_Source data:_
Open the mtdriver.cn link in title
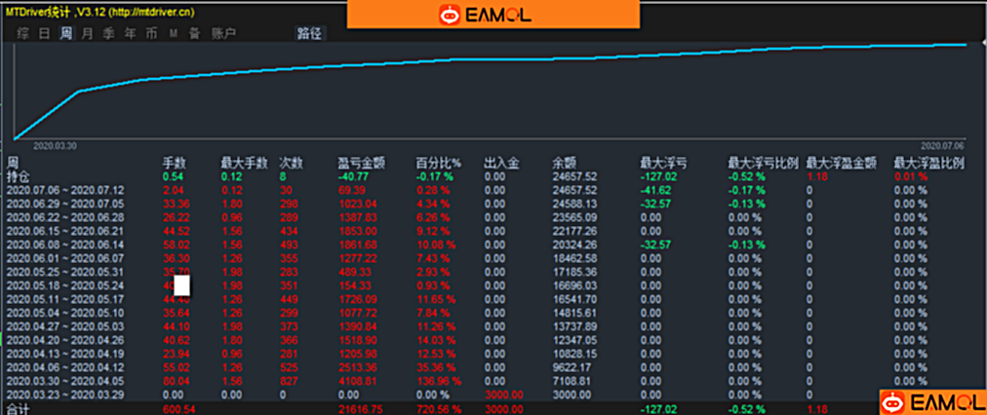 pyautogui.click(x=149, y=13)
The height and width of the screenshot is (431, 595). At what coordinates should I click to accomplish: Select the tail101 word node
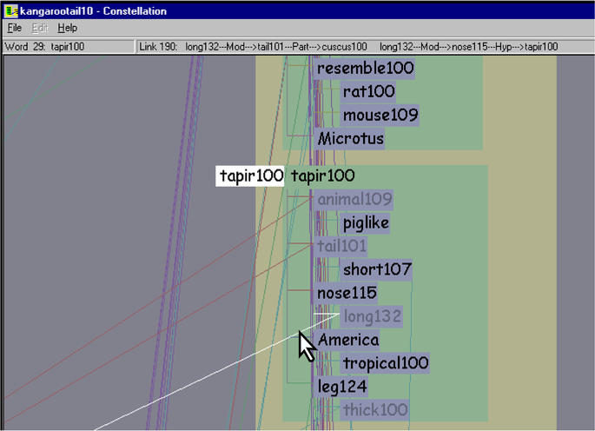341,247
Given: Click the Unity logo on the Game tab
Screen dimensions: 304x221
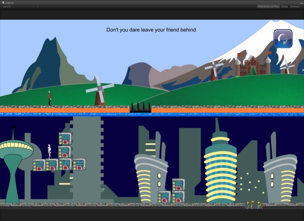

_About this exercise:_
What is needed is a verbatim transcription of the records, minus the pictures.

_Answer area:_
Open the mtdriver.cn link in title
 pyautogui.click(x=149, y=13)
The height and width of the screenshot is (431, 595). At what coordinates should I click to accomplish: Select the tail101 word node
341,247
Given: Click the Unity logo on the Game tab
Screen dimensions: 304x221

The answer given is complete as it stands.